• [Exercise aim]:
Copy exactly the stretch of lines from the one holding "Task: Click the yellow Zoom Full button" through the last line of the data below, inclusive. Leave out pictures.

START Supplied records

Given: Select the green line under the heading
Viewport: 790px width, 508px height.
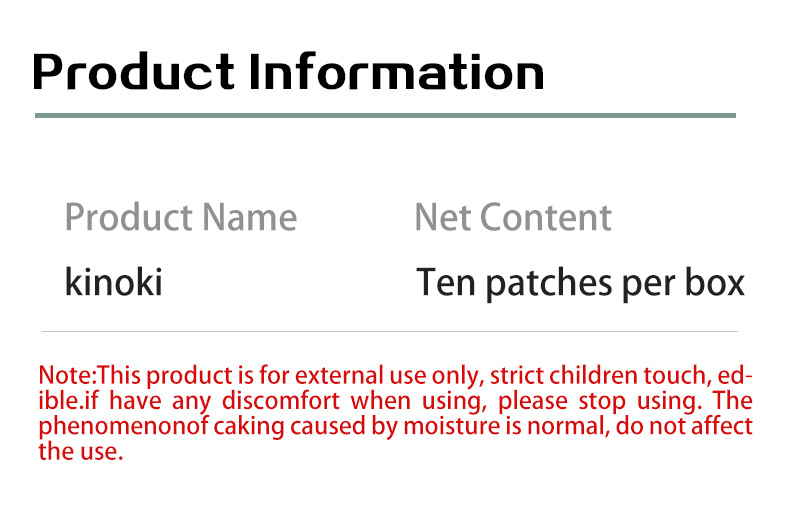Looking at the screenshot, I should [385, 116].
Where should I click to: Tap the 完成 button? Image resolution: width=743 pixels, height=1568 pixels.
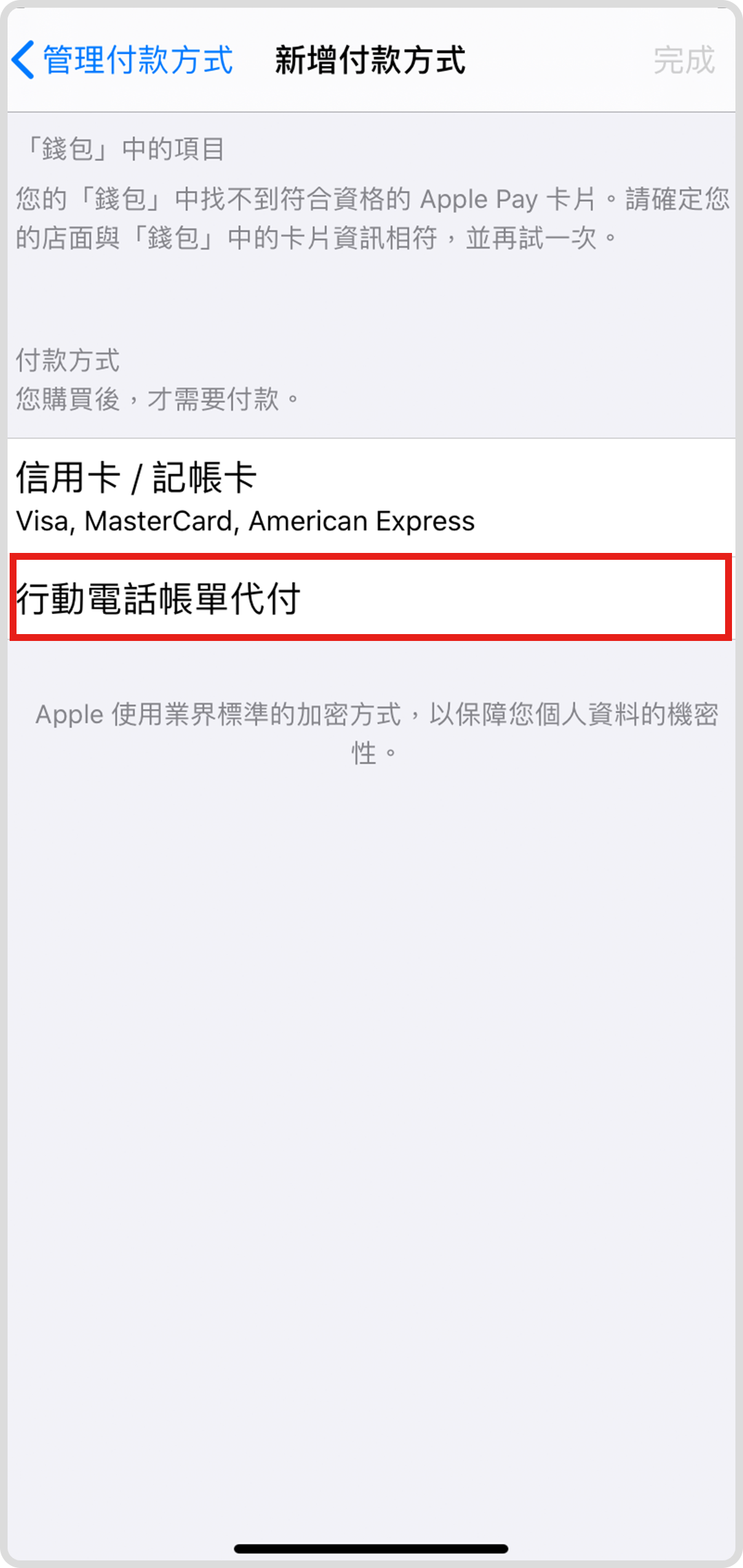(x=684, y=61)
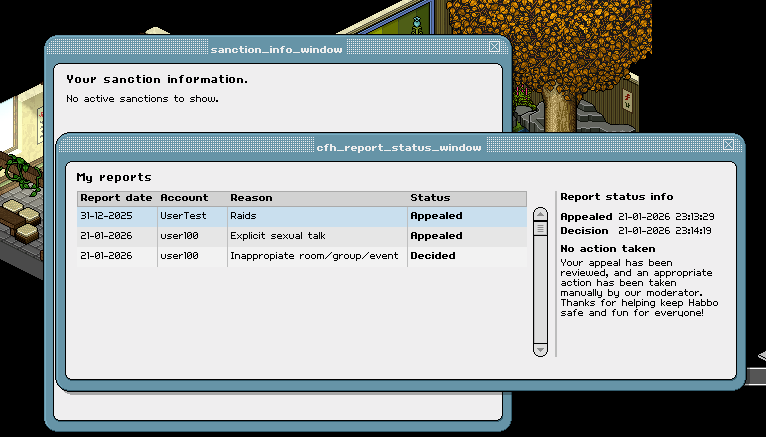The image size is (766, 437).
Task: Click the 31-12-2025 report date cell
Action: point(115,216)
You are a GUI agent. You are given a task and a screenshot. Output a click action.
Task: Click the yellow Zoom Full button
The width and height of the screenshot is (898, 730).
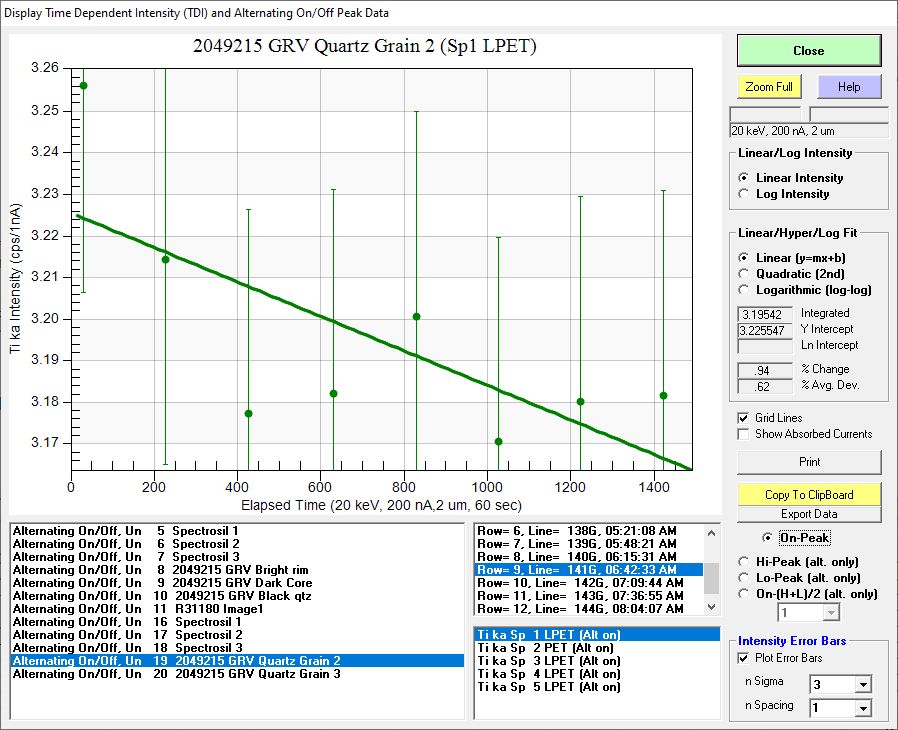[x=769, y=87]
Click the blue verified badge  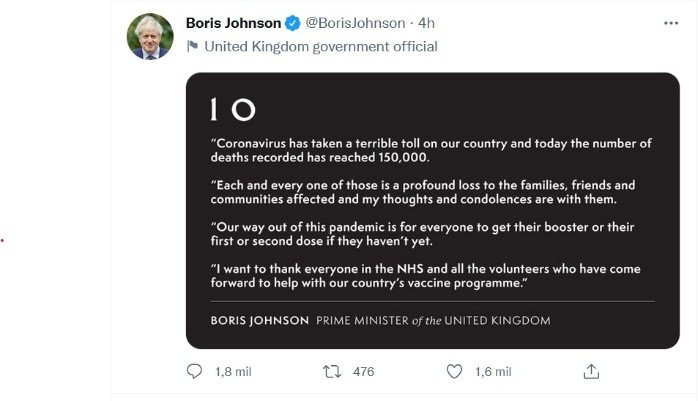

END Supplied records

• [Answer section]:
Task: Click the yellow Zoom Full button
The width and height of the screenshot is (898, 730).
[x=769, y=87]
Click the blue verified badge  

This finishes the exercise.